Scan the listing below. Report each line that includes "selected".

++++++++++++++++++++

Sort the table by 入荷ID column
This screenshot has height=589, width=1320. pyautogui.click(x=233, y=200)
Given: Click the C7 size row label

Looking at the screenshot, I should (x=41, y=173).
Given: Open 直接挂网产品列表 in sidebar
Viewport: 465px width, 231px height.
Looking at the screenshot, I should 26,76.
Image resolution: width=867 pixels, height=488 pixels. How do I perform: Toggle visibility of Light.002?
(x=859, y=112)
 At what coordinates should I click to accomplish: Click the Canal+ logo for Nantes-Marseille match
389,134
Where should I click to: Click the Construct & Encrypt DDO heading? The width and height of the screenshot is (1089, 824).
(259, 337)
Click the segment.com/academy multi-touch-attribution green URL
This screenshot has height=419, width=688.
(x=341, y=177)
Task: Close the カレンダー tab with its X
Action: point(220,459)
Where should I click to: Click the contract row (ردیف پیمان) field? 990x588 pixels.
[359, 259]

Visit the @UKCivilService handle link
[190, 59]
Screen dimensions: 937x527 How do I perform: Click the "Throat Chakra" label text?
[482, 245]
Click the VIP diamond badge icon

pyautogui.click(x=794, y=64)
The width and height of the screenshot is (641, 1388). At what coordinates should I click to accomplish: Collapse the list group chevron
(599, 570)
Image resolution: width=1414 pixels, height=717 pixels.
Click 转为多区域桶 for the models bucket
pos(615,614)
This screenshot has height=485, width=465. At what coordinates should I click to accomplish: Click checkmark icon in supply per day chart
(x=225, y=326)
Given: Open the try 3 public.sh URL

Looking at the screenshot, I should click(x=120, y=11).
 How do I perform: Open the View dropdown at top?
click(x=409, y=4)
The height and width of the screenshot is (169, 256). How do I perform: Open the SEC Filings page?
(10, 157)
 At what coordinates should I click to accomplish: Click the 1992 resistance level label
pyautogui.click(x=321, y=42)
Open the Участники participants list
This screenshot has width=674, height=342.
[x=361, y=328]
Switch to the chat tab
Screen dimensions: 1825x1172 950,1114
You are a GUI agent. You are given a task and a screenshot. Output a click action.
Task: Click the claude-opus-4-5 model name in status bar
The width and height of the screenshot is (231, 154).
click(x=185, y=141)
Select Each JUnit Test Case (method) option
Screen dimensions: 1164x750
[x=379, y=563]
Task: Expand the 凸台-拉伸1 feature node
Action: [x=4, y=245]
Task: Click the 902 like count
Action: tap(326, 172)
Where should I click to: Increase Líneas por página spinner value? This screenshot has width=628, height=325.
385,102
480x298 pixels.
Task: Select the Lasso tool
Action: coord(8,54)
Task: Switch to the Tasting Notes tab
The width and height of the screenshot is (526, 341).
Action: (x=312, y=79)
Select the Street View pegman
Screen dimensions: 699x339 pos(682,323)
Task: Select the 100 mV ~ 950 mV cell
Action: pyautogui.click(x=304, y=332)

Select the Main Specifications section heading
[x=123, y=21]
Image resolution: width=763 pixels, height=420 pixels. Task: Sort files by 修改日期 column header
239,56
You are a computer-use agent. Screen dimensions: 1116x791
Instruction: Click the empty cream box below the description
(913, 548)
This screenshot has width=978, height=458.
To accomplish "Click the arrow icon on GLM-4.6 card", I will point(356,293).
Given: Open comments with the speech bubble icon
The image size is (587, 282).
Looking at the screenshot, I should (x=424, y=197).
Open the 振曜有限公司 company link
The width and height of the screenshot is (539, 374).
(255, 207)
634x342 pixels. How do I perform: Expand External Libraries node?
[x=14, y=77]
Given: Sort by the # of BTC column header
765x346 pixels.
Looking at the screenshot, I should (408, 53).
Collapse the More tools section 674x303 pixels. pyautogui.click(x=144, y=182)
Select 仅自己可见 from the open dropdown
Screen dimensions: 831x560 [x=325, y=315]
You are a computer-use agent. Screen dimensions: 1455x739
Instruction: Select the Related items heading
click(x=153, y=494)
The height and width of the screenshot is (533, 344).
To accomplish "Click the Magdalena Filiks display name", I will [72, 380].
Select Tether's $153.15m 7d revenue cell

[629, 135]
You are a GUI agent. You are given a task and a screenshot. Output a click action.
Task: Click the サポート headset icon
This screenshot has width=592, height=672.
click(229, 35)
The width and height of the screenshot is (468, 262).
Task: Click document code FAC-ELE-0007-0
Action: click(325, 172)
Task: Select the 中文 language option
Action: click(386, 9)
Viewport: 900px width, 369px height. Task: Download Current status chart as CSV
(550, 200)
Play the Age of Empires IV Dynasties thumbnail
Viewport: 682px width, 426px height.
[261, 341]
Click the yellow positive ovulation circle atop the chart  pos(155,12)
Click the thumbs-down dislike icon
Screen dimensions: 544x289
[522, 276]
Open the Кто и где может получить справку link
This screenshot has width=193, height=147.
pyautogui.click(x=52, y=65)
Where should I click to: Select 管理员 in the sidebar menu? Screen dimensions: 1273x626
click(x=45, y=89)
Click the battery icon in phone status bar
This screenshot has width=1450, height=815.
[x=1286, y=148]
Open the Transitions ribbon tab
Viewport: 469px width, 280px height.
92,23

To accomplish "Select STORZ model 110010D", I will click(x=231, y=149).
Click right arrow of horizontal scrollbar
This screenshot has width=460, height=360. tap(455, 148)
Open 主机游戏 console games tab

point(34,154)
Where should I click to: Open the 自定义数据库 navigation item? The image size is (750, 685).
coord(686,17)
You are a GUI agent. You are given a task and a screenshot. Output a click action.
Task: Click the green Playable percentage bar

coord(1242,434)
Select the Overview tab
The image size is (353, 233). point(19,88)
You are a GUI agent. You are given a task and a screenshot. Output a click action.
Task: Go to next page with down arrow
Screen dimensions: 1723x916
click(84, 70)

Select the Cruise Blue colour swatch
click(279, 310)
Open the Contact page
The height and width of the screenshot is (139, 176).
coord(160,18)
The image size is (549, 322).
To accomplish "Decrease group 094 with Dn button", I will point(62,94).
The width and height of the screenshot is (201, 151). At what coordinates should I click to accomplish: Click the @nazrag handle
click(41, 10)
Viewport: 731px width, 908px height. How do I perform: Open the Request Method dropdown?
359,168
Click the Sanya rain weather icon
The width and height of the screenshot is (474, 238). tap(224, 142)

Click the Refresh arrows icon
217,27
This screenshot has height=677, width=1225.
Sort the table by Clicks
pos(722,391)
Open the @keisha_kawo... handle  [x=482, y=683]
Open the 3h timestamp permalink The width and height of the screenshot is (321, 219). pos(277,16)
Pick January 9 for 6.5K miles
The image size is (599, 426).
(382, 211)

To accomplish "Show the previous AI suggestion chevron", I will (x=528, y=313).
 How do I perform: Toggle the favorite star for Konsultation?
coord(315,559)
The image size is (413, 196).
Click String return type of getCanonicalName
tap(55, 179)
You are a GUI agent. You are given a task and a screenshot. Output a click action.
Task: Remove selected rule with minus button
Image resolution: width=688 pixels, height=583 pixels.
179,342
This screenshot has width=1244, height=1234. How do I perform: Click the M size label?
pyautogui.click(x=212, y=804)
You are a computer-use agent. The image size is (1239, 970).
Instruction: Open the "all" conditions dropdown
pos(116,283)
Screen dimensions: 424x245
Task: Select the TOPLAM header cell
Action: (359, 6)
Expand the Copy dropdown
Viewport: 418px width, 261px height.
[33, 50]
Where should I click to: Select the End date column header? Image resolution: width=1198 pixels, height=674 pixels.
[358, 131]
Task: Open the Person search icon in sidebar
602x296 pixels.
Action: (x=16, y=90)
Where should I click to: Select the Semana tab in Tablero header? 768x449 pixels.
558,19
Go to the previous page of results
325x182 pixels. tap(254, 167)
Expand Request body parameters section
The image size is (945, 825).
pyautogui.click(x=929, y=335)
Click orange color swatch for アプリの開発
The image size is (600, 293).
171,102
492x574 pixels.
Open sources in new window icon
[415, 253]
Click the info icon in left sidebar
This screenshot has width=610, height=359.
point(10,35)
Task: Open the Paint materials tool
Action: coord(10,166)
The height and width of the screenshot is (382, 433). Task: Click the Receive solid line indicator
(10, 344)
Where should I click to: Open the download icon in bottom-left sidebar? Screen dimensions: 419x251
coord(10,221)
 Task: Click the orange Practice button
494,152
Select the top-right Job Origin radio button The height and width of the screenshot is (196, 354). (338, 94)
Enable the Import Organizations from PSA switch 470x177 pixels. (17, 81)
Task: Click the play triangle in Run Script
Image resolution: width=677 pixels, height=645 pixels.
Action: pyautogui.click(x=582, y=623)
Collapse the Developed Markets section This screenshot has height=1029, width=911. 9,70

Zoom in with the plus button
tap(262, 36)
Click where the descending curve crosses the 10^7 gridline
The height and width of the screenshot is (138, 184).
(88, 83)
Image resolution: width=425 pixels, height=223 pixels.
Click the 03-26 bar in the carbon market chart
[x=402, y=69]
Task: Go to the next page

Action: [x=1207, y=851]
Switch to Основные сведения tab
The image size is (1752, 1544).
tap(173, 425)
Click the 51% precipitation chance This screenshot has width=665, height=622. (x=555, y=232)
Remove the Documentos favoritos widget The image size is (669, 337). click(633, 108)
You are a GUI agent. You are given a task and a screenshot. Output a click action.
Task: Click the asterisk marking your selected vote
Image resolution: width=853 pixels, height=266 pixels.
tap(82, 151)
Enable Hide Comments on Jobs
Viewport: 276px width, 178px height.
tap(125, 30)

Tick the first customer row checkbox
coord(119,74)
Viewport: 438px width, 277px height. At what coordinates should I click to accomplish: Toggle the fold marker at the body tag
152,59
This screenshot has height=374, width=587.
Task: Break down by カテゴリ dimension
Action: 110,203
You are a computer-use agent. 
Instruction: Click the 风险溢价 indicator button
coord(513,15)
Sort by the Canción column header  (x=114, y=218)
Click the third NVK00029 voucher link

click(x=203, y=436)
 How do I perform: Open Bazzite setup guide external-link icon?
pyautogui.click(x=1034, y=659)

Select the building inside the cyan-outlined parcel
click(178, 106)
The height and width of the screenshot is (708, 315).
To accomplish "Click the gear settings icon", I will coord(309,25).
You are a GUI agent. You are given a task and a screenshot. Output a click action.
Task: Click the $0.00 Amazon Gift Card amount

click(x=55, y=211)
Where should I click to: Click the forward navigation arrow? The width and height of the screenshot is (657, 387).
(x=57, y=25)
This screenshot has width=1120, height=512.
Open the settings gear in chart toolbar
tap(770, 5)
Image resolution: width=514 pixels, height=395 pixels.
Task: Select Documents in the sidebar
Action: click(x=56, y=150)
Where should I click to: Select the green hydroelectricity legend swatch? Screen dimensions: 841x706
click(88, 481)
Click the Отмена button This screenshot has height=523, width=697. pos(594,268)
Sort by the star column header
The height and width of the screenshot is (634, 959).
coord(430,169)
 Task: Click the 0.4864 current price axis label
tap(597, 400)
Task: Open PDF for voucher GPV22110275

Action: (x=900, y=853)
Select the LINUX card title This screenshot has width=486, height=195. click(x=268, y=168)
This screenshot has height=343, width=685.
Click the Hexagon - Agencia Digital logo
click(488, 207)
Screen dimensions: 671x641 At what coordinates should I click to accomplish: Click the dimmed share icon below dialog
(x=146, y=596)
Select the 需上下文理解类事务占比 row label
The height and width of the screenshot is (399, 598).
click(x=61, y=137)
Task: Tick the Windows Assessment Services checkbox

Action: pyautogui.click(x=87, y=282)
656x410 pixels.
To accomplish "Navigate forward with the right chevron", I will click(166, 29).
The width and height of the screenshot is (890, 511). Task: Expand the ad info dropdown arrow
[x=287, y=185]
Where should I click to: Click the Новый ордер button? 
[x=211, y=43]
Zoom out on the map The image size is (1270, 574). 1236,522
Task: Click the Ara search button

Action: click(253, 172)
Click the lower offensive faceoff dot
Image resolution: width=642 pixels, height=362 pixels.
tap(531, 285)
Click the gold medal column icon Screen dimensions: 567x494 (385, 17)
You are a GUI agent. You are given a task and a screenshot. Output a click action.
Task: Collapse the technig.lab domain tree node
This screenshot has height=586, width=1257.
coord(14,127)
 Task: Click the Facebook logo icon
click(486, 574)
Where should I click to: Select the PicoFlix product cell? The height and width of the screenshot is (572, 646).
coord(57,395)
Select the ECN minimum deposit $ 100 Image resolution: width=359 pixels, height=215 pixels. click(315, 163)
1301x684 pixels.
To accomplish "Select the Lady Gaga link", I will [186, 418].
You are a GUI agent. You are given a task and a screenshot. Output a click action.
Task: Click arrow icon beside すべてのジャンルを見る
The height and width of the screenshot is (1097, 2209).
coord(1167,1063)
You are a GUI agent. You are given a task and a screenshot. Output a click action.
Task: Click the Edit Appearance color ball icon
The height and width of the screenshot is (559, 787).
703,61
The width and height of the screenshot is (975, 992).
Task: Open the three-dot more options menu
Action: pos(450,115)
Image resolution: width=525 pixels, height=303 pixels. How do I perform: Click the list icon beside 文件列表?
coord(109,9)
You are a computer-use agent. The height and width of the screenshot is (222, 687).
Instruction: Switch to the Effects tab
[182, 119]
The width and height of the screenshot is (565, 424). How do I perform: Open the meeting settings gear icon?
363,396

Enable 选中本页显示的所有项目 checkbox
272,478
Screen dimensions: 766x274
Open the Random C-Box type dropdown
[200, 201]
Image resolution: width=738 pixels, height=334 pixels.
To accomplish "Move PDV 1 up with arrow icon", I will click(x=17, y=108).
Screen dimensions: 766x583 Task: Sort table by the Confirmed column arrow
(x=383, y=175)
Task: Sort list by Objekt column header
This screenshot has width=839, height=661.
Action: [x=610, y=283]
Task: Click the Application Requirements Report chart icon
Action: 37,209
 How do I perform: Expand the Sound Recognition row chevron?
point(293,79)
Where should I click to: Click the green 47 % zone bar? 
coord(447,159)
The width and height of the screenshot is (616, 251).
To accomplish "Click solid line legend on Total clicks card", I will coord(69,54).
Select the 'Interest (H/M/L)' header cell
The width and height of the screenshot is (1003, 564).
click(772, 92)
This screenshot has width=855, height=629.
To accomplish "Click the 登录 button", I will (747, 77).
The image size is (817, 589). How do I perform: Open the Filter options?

++++++++++++++++++++

§ **TASK ANSWER**:
Task: Remove selected rule with minus button
Task: Click the asterisk marking your selected vote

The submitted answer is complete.